Growing up, I really enjoyed math, so when I started college in 1962 at the University of Chicago I was a math major. I loved calculus and related subjects, but as the math courses I was taking got more and more abstract - e.g., algebra, projective geometry, topology, - I realized that pure math was not for me. What I enjoyed most about math was its more applied side, the side that you used to help you solve problems in a variety of disciplines. So, I switched my major to physics, and eventually left the U of C with a Ph D in physics in 1970.
But a career in physics was not for me either. I did my graduate work under the supervision of Professor Clemens Roothaan, one of the pioneers in scientific computing, back in the early days of computers, when they were viewed as suspect by many established scientists. Toward the end of my graduate studies, when it was time to look for a job, I realized that I enjoyed the computing side of my work more than the physics, and thus I switched fields once more and became a computer scientist. Professor Roothaan was a consultant to IBM at the time, and through him I met a number of computer scientists from IBM who encouraged me to interview for a job at the Thomas J. Watson Research Center. I did, and ended up joining the computer sciences department of IBM Research in June of 1970.
During my first several years at IBM I continued to do fairly academic work, now in computer sciences. It was OK, but not great. It was not until the late 1970s when I became involved in more applied systems projects, that I discovered my true passions. I loved complex systems, both their design and analysis in the lab, and the challenges of bringing them to market. In particular, I loved working on disruptive, new system ideas like parallel supercomputing, the Internet, and cloud computing - the more complex and innovative, the better.

ACTIVITY LIST →
**1.** List the disruptive new system ideas that the career account names as examples.
**2.** Condense the paragraph of the career account that begins "But a career in physics was not for me either" into a short bulleted list of its main facts.
These entries have no connection to the career account.

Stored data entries

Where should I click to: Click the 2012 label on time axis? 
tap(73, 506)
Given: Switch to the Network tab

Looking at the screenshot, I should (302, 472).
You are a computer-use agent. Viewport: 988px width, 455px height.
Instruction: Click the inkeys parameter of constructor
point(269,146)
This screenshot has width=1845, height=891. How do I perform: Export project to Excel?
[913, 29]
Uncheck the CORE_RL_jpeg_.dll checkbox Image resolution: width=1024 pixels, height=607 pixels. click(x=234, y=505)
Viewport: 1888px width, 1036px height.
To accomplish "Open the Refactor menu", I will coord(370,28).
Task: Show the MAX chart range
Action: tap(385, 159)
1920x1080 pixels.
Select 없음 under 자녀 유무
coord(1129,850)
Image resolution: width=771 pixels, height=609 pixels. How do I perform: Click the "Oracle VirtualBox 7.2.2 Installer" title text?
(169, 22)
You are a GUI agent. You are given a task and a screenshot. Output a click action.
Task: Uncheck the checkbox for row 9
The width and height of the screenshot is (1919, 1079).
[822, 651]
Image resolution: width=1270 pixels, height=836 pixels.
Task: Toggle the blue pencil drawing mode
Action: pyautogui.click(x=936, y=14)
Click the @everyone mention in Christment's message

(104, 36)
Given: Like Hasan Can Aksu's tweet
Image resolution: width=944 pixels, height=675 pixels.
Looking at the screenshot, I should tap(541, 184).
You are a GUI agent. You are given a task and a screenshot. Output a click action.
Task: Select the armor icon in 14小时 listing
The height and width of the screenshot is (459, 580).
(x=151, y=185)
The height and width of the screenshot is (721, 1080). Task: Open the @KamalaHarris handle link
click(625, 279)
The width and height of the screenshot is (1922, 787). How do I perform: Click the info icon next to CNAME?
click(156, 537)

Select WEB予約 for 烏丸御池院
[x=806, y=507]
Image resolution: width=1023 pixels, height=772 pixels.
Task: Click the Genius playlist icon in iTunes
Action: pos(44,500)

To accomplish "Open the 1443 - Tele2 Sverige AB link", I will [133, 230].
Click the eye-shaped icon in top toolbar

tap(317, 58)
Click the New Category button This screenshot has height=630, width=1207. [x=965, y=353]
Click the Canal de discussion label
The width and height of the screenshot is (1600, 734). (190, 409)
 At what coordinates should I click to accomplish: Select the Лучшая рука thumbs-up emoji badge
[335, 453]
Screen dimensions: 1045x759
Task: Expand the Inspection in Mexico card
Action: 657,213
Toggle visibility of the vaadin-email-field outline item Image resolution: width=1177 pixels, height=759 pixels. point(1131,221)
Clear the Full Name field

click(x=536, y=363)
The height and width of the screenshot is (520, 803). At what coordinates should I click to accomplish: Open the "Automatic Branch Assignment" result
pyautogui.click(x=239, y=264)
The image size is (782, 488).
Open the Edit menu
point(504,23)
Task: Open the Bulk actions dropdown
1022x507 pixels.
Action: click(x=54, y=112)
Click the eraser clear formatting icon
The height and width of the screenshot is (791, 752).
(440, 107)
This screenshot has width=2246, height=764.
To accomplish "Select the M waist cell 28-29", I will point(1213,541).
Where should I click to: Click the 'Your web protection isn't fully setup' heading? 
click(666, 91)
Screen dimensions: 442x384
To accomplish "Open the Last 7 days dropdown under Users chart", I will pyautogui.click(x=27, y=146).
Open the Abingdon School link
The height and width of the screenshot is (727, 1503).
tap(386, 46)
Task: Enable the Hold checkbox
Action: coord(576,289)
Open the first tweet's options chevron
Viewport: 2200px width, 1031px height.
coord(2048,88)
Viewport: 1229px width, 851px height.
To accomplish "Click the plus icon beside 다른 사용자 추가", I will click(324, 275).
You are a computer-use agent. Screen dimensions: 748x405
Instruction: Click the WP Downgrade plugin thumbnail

WRITTEN ANSWERS →
**1.** Parallel supercomputing, the Internet, and cloud computing.

**2.**
- Graduate work was supervised by Professor Clemens Roothaan, a pioneer in scientific computing at a time when many established scientists viewed computers as suspect.
- Near the end of graduate studies, the computing side of the work proved more enjoyable than the physics, leading to a switch to computer science.
- Roothaan, then a consultant to IBM, introduced IBM computer scientists who encouraged an interview at the Thomas J. Watson Research Center.
- The author joined the computer sciences department of IBM Research in June 1970.